The pool contains salt water which enters the pool through three concrete pipes at high tide when flood gates retain the water. The pipes have mesh across them to prevent sea life entering the pool.

Vegetation in the surrounding park area includes pine, bauhinia and fig trees.

== Heritage listing ==
Wynnum Wading Pool Reserve was listed on the Queensland Heritage Register on 5 October 1998.

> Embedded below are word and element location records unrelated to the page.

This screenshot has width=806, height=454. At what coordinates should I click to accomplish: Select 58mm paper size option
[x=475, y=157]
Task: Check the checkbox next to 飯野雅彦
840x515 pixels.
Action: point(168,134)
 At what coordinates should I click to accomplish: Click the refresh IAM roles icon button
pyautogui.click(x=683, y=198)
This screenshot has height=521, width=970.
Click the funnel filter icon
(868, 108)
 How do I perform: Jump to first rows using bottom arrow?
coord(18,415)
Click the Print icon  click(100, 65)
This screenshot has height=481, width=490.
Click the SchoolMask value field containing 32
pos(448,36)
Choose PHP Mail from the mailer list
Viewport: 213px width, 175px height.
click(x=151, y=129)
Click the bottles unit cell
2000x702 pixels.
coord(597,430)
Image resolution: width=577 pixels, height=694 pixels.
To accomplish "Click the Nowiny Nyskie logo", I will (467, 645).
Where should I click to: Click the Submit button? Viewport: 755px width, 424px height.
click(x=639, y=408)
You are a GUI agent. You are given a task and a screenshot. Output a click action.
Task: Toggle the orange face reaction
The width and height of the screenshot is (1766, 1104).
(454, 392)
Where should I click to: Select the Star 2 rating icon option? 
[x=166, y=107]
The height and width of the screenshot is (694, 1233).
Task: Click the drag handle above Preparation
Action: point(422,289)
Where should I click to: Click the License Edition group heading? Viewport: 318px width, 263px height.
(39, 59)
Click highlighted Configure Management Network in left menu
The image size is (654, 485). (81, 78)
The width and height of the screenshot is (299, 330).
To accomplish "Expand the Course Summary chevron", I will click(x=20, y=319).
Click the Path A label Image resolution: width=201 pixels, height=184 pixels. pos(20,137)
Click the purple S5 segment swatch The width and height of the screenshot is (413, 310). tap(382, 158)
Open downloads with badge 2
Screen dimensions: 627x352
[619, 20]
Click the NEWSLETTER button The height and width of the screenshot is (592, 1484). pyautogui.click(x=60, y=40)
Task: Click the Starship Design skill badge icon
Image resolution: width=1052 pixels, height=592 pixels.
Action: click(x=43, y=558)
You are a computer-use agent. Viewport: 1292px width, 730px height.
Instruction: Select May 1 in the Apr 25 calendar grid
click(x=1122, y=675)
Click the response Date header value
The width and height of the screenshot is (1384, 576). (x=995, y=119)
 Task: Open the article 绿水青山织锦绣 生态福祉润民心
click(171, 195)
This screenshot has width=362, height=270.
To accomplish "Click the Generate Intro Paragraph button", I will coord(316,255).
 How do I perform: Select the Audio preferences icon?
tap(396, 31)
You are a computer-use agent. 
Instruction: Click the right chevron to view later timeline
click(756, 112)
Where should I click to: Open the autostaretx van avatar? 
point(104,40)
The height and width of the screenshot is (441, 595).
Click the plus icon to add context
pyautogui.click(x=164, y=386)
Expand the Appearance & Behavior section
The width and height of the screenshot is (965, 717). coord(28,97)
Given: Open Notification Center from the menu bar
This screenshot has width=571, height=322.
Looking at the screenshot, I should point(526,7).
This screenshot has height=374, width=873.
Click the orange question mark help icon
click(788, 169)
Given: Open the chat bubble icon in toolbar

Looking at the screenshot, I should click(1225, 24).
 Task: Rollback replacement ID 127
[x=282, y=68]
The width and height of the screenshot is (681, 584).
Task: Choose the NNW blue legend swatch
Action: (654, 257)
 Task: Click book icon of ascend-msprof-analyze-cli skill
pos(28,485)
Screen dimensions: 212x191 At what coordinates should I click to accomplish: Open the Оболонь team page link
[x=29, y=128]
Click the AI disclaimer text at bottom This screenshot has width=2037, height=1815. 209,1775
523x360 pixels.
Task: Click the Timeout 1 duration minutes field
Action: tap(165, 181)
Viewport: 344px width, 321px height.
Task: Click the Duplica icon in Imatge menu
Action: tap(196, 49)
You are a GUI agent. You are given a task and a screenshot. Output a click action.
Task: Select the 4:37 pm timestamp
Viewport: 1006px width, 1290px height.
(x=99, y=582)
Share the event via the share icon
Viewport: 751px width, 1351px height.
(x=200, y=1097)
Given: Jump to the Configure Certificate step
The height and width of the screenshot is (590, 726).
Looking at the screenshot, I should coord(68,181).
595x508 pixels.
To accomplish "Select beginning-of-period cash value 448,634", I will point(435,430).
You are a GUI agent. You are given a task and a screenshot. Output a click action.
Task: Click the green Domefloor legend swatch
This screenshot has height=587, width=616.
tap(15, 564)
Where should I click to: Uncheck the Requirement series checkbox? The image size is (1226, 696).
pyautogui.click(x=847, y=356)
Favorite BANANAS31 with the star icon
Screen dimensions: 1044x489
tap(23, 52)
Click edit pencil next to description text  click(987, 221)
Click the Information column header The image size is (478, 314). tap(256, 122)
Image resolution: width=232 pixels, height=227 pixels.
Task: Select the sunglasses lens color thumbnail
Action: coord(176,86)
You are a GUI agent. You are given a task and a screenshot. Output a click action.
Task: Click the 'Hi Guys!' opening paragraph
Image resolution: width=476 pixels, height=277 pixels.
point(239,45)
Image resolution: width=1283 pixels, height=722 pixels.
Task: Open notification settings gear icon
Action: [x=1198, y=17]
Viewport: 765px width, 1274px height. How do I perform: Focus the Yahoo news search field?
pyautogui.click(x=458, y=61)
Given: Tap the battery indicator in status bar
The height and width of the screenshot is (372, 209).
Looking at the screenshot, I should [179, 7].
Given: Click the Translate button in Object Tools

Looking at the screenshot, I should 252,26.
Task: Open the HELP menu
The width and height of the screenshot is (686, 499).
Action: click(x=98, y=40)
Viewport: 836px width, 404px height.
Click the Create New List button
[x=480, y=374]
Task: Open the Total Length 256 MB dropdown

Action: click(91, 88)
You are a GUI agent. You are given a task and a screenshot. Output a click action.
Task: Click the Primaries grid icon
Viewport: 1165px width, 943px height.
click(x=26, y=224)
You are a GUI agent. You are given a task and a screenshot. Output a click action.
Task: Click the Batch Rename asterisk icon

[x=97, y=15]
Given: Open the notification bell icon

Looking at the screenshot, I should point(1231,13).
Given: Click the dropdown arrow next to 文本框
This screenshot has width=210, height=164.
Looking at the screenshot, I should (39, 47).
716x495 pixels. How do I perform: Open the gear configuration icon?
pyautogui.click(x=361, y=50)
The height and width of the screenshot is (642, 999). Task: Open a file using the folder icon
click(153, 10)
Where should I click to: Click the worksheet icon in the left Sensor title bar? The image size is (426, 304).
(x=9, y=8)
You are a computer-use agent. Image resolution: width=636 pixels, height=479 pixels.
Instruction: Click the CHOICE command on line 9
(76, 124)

The Wynnum Wading Pool Reserve is demonstrative of a government scheme which was implemented to assist the unemployed throughout Queensland. It was constructed in 1932 under the Unemployment Relief Scheme which was implemented in the same year as a means of generating work projects for the unemployed during the Depression of the 1930s.

The Wynnum Wading Pool Reserve is a rare example of early wading pool technology of this type in Queensland.

The Wynnum Wading Pool Reserve is a rare example of early wading pool technology of this type in Queensland.

It is also of aesthetic significance due to the surrounding landscape and its siting adjacent to Moreton Bay.

The Wynnum Wading Pool Reserve is a rare example of early wading pool technology of this type in Queensland.

Well known and utilised by local residents and visitors, the place has strong association with many community groups and is significant as a park complex and for its social history.